Entertainment

Thanks to Sequel Culture, Are Movies the New TV?

by Caroline Pate

I've been huge Tolkien fan ever since I acted out Eowyn slaying the Witch-king of Angmar in my room at the tender age of 11. I mean, I don't know Elvish or anything, but I made it halfway through The Silmarillion, which was hella dry, so that counts for something. So you better believe that when The Hobbit came out, I headed to the box office ASAP. But two hours into the movie, I started to panic a little. Where was Smaug? They weren't even in Mirkwood yet! What gives?
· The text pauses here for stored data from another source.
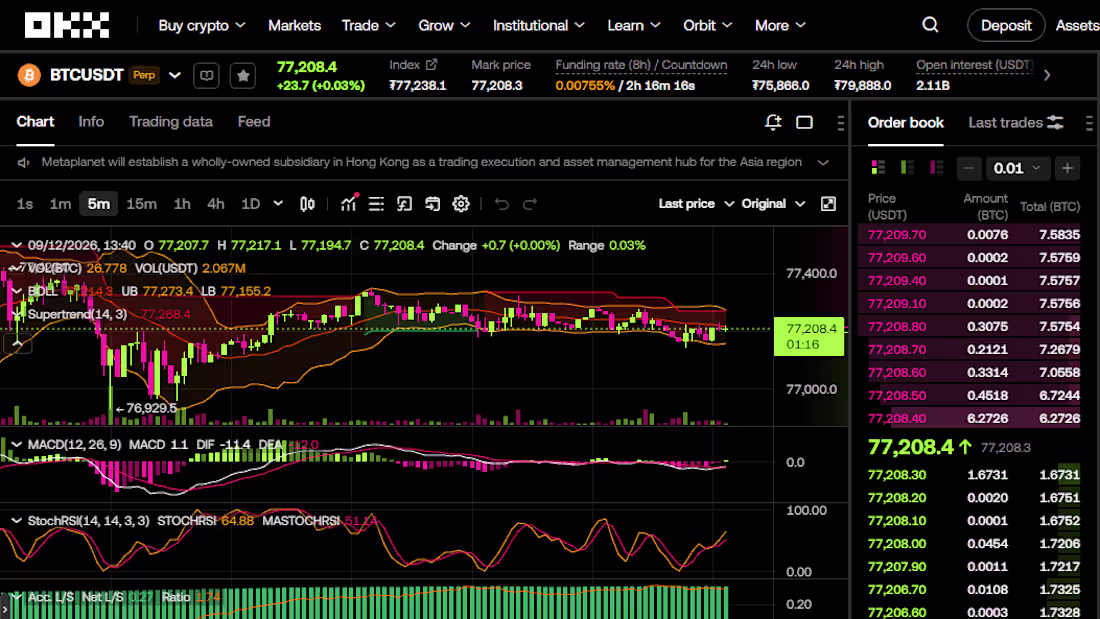
Task: Select the 15m timeframe
Action: pyautogui.click(x=141, y=204)
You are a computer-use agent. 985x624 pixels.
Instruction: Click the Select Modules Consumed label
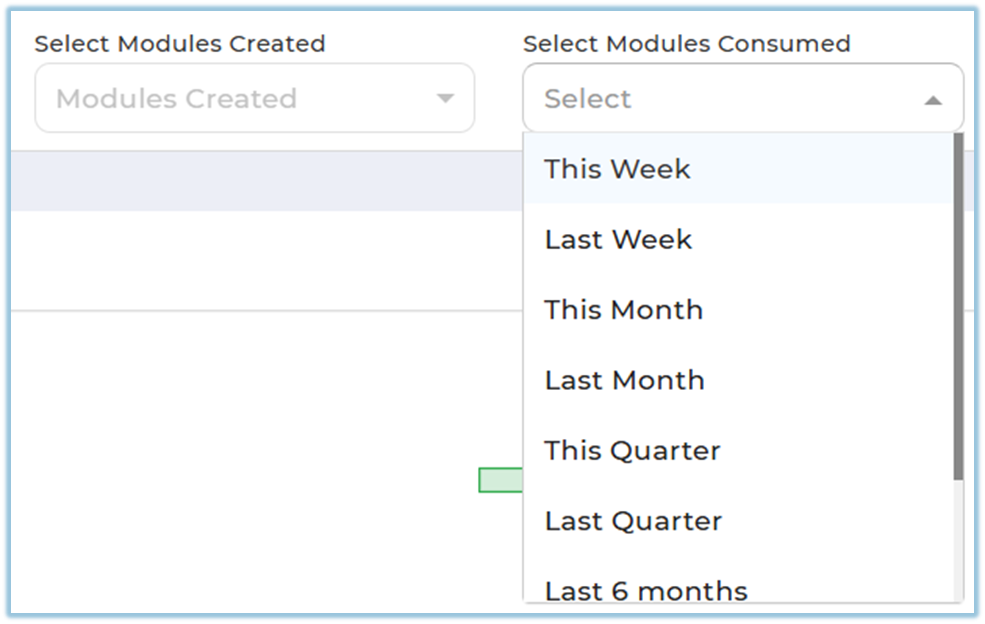click(686, 44)
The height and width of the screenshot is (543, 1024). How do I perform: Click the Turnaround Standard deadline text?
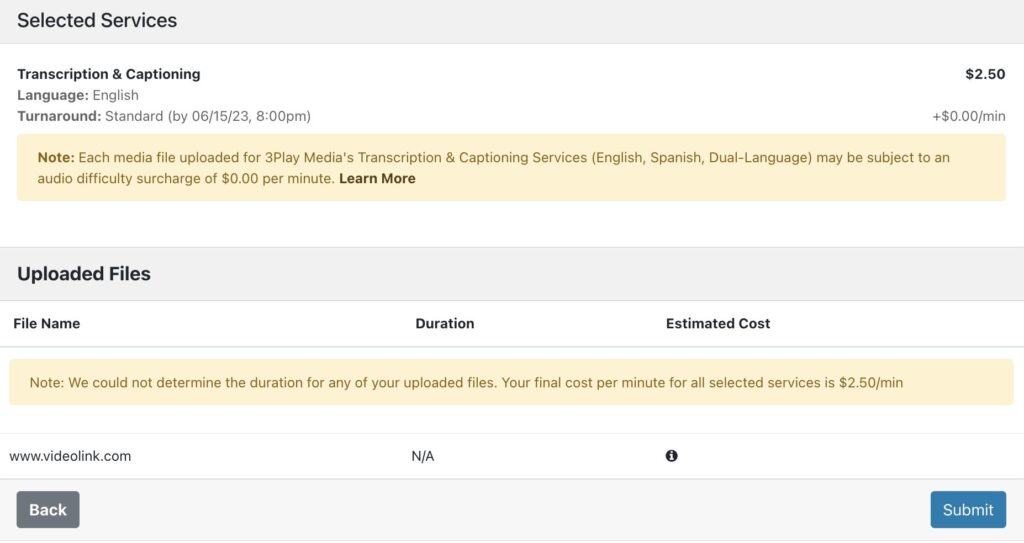164,116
Tricked again by the Hollywood sequel. If done well, sequels only spur on your anticipation for the next chapter. If overused, they can become frustrating — which is what happened with The Hobbit. A 300-page children's novel split into three parts? That's more excessive than all the gold Smaug had stashed in the Lonely Mountain. (It was a lot, okay?)

But these days, more movies seem to be adding sequels without rhyme or reason. Brad Pitt has hinted at a trilogy split-up for the novel World War Z. Robert Downey Jr. has just signed on to Avengers movies 2 and 3. Sony decided to make a sequel for the movie Bad Teacher because, well, why the hell not?
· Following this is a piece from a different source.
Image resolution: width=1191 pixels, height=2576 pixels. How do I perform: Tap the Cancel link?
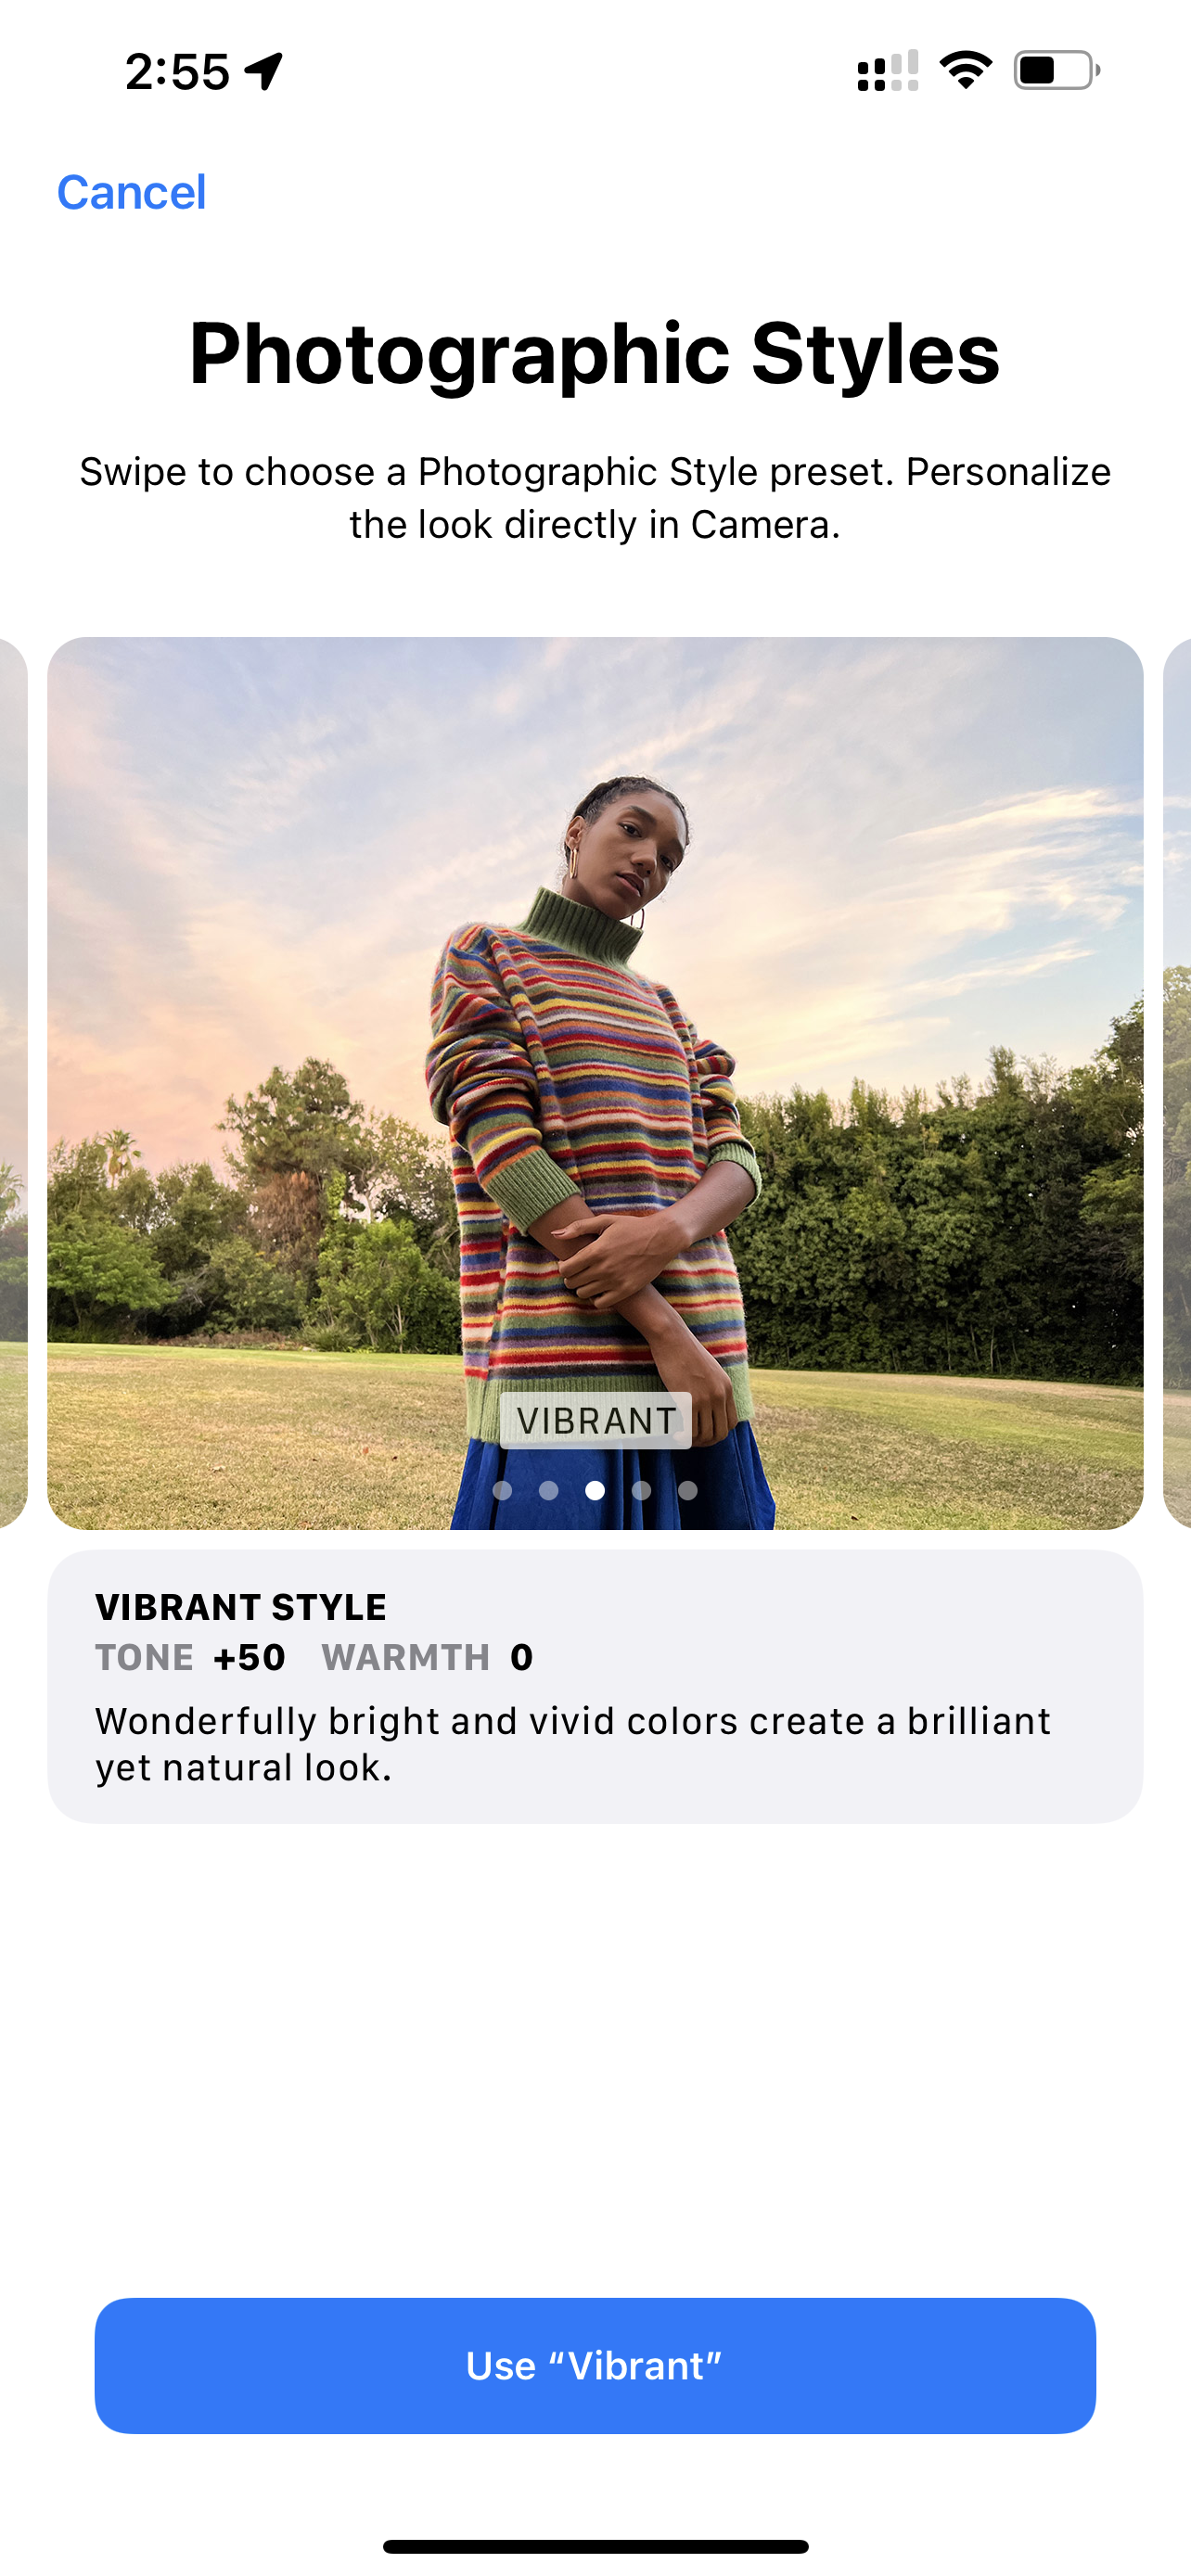pyautogui.click(x=131, y=192)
While it may not make much sense as far as telling a story goes, it certainly makes a lot of business sense. Although 2012 was a good year for movies in comparison to the previous year, in the past 6 years, fewer people have been heading to the theatres. Over a third of population of the U.S. and Canada never stepped in a movie theatre last year, while in 2006, that figure hovered around a fourth of the population. Why spend the money on gas and a ticket when a movie will show up on Netflix in a matter of months?
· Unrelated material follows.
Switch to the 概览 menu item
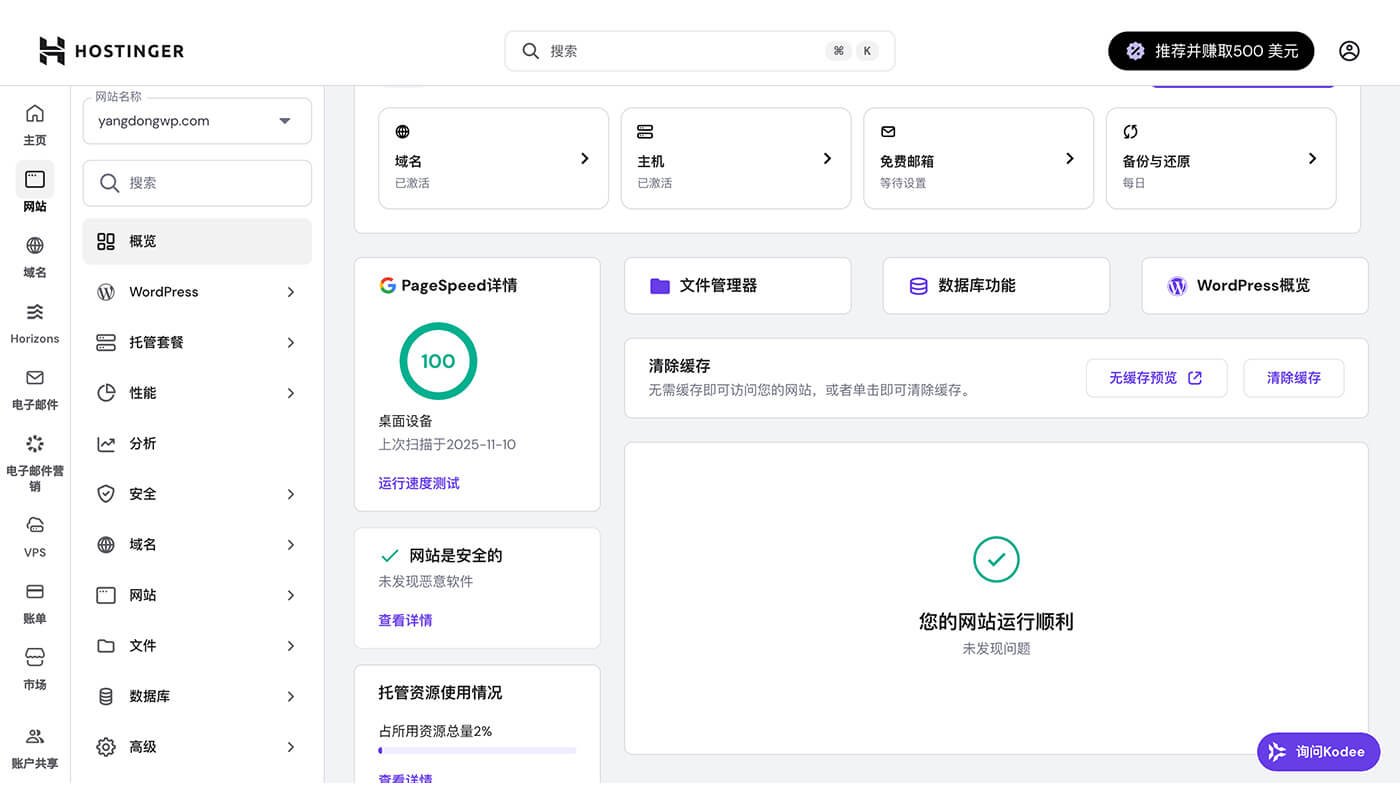This screenshot has height=800, width=1400. (196, 241)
And when times get tough, studios tend to play it safe. So it seems that they've decided to take a lesson from television and stick with popular names that audiences recognize. More spinoffs, more sequels, more cliffhangers. Now that studios have discovered that audiences love comic book adaptations, they have the whole Marvel and DC universes to adapt. And even if movies are made for every superhero down to Ant-Man, there's still an infinite number of re-boots and sequels for each one — just take a look at The Amazing Spider-Man.

But there's a time for another chapter, and there's a time to close the book. There's a reason why the cliffhanger formula normally works so well for television: the run time is shorter, and the turnaround time is too. If studios continue to make movies less of stand-alone ventures and more like series-long events, audiences could get tired of waiting for the story to play out. With unexpected sequels and trilogies, it becomes quickly self-evident that the story doesn't have enough heft to stretch over six hours of time. Take The Hangover 3: its box office numbers couldn't match those of the sequel, even overseas. Sequels that are just faded echoes of the original may earn some money off of name recognition alone, but they'll rarely be able to match the earnings of their predecessors.

As for me and The Hobbit? As much as I love to devour anything that comes from the land of Middle Earth, I doubt I'll see The Hobbit: The Desolation of Smaug when it comes to theatres. I'd rather re-read the books than watch a watered-down, bloated, cinematic version of original.